**Problem statement**: All lines below containing the string "Switch" are to be copied.
[Data to use Boundary: Start]
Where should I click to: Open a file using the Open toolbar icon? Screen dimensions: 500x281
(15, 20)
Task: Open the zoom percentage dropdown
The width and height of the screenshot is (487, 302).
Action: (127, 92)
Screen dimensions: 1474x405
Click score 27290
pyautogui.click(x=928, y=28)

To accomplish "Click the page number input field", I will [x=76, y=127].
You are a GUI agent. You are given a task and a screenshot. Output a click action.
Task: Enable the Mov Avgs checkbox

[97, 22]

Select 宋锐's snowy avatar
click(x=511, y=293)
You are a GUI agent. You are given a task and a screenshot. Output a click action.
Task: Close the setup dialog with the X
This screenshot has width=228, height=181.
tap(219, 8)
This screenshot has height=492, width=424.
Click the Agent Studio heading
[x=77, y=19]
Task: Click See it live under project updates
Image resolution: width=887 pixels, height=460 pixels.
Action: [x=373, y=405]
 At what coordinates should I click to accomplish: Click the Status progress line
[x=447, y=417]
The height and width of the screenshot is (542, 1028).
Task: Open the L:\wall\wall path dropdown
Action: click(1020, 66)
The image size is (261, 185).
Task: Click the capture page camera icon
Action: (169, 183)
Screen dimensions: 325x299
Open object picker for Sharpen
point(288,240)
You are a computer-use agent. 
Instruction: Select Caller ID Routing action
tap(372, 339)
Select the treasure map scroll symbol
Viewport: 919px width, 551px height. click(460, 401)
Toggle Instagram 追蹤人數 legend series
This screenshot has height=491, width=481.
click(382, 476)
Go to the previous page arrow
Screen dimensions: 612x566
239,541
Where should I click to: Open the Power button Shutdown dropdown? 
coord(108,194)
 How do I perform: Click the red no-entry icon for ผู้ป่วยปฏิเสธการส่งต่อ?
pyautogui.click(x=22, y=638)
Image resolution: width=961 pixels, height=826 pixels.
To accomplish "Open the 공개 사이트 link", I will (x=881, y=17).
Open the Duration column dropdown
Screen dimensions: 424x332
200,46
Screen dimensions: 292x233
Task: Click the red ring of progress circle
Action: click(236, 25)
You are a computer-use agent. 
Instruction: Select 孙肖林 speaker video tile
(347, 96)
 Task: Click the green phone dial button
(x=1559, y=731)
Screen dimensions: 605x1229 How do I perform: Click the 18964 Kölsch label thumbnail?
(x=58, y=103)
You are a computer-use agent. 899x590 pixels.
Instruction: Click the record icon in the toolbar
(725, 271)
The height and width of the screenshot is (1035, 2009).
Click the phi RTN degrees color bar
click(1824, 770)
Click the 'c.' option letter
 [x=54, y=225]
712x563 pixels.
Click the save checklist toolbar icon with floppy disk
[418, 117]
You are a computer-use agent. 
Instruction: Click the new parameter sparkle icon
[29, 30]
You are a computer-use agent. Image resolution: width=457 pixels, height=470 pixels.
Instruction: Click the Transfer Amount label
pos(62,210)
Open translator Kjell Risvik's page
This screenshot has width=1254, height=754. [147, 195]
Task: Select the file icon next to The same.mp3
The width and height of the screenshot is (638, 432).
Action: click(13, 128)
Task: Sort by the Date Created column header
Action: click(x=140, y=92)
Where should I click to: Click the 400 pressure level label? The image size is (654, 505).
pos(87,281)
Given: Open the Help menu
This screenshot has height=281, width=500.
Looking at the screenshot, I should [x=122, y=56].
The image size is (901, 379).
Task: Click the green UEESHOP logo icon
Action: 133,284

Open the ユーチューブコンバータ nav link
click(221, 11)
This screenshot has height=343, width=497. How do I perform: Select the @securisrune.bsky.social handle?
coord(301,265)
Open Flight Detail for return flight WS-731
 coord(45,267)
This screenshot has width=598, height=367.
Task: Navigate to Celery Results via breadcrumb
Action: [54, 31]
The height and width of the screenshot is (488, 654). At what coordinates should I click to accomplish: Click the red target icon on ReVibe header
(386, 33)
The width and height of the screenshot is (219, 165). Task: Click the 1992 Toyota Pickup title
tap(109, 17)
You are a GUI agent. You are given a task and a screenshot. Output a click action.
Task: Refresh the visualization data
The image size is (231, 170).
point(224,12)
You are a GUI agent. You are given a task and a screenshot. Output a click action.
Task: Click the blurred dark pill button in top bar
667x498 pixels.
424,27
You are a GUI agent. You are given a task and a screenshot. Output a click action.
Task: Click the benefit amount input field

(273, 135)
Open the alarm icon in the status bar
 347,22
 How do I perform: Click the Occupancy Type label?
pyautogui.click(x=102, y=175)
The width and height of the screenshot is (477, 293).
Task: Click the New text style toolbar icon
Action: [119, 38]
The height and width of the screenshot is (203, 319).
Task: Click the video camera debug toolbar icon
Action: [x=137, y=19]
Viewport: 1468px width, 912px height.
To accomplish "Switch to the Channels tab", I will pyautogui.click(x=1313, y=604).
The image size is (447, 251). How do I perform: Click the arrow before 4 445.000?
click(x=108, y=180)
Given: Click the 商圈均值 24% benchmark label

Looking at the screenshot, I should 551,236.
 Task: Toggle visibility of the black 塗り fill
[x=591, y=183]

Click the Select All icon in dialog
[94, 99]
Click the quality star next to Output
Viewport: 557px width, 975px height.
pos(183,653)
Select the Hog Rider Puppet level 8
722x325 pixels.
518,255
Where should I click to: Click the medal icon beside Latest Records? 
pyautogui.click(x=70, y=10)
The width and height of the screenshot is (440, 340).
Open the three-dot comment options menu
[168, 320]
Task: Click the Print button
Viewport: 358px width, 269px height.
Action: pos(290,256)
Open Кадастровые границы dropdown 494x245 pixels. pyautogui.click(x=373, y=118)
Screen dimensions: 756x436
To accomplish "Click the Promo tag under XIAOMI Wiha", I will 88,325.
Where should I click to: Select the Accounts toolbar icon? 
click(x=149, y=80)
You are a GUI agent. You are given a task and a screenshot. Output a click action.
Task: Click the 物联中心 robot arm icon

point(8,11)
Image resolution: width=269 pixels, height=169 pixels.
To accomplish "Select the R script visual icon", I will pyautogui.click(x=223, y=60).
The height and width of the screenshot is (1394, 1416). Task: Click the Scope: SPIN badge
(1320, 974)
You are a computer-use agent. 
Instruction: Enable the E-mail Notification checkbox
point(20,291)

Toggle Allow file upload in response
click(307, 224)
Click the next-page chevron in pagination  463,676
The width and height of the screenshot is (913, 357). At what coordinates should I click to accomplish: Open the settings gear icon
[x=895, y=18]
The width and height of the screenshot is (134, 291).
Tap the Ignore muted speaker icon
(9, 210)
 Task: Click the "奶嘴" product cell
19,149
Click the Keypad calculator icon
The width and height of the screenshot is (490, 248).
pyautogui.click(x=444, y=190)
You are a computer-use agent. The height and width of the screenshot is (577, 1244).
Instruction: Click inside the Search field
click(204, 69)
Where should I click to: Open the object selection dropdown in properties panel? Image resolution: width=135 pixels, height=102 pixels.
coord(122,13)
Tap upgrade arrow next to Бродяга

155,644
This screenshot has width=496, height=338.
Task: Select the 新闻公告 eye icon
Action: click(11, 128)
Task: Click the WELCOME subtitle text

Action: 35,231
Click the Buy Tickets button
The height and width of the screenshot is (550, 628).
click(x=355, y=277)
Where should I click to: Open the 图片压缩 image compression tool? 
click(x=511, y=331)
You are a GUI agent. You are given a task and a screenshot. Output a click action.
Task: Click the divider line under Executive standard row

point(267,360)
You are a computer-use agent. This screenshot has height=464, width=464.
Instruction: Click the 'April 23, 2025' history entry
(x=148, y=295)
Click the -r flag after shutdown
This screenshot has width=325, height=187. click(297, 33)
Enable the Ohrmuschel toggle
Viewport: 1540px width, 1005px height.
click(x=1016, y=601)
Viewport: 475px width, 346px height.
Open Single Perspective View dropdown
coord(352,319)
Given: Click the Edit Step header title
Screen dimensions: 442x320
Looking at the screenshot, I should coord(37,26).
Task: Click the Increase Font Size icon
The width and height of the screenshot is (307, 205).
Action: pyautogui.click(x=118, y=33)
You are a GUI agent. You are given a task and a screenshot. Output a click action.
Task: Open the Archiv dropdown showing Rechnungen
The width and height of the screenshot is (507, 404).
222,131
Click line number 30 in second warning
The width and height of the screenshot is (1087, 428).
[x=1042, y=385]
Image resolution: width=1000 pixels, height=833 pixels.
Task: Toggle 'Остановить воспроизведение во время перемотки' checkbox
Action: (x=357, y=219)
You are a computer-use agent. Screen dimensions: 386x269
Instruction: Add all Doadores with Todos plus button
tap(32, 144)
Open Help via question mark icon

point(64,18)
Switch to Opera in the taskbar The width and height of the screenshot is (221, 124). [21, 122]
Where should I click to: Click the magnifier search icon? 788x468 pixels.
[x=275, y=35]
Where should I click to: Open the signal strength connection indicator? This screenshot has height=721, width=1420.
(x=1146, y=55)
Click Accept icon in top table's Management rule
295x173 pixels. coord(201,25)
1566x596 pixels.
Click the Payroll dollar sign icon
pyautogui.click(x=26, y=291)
[Data to use Boundary: End]
**Task solution**:
To accomplish "Switch to the Channels tab", I will pyautogui.click(x=1313, y=604).
Switch to Opera in the taskbar The width and height of the screenshot is (221, 124). [21, 122]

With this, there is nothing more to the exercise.